I don’t think he knows, even now,  what I learnt from him.

Then it came to me and Michael Turner and I had an understanding that I don’t think I’d ever had before. Even when he’d click his fingers, I’d know what he was going to do next. He’d shake his head, and I’d know what he was going to do next.

Talking about helping me out, Kevin O’Connor was very good with me. I’d just come from non-league and he was such a good talker. He probably made me look better than I was because he would just talk me through the game. He made sure I was in the right place at the right time. I was pacy and I was strong so he made sure I was winning the headers because he talked a lot. Andy Frampton, the same. Me and Jay Tabb were very good mates. He was one of my best friends.

It was the defence, though; I always remember that, because we kept so many clean sheets.

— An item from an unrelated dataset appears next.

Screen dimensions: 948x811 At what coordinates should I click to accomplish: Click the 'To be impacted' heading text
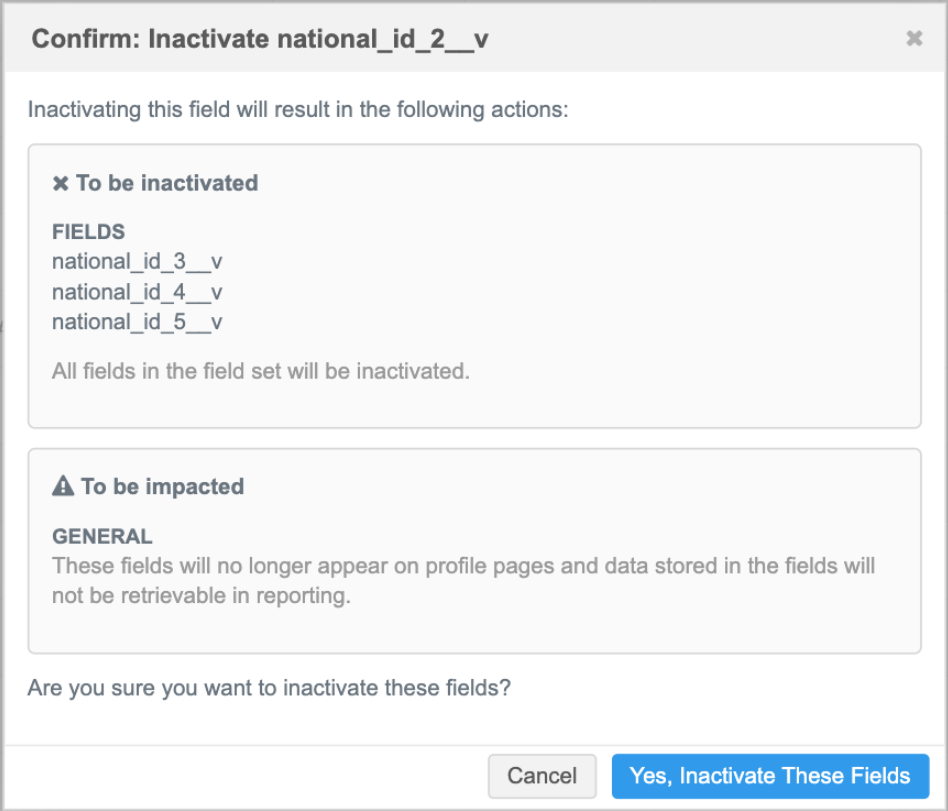click(x=162, y=487)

We knew exactly what we would do. Michael Turner was one of the best players I ever played with because of the understanding. Even when he was turning his head I knew what he would do.

Stuart Nelson, aswell. We were similar in that we were mad and would always fight on the pitch. Best friends off it but we would always fight, every game. Now I get older I realise that he just wanted to win so badly, the same as me, which is good.”

Despite whatever on pitch runs ins there may have been, Sam and Nels are team-mates once more, this time at Notts County. Whilst Sam still retains the same love of playing, the style has changed a bit.

“I am enjoying my football although it’s different now. I’ve got an older head so it’s a bit more experienced. It’s different from the days of Brentford.

My game has changed dramatically because I have had an injury.  I left Brentford, went to the Premiership and had a knee injury – my cartilage. I have played all through my career with it, which is fine although I need a manager that understands me. I’ve had a few that didn’t – Charlton, for example.

I’ve done well in my career, even played internationals. So my game has changed where now I might play a little bit more like Scott Fitzgerald, with that bit more experience.”

What has become clear from my time talking to Sam are his love of playing football, an indefatigable self-belief that has driven him on and perhaps, most of all, the genuine warmth he still feels for both Brentford FC and our supporters. It is a combination of factors summed up as he reflects on his eventual move away from Griffin Park.

Things happen at the time and it didn’t take away how I feel about the Brentford fans. I hope they would be happy to have got a player from non-league who has since gone on to appear at Wembley and play for my country. I think Brentford should be proud of that. I was going through the airport the other day and met a Brentford fan who was loving me and I loved him because it was Brentford! I think me and Brentford are always going to be like the husband and wife thing who are together in life forever

CAREER HIGHLIGHT

“I’ve got three.

My first goal I scored, against Torquay (a 2-2 away draw and only his third game for the club). I think that’s what made me as a Bees player.

Second up, you cannot take away my goal against Southampton. That was just unbelievable. I’ve said it before – in that game people keep asking me what I remember about it.

What I remember was that we played a Premiership side but the team we had at that time thought that WE should be in the Premiership. I know if might sound arrogant, and looking back it is, but we really thought we should play there. The fans were loving it and I just thought, ‘that’s where I want to play’.

I think I actually played better in the big games. I didn’t think of that game as us playing a Premiership side but more ‘This is where I want to be playing every week’ and I think that is why we did well.”

Sam’s final selection comes from the FA cup fifth round tie, in his second season.

“If I say this one, you’ll be surprised. Against Charlton I was sick the day before the game and was struggling to play. The minute I came up from out of the toilets, the whole crowd were singing my song. They will have never known what that did to me.

It just made me go mad and I thought. ‘I don’t care. I’m going to play today’. It ended up that I had a great game and the fans were singing my name.’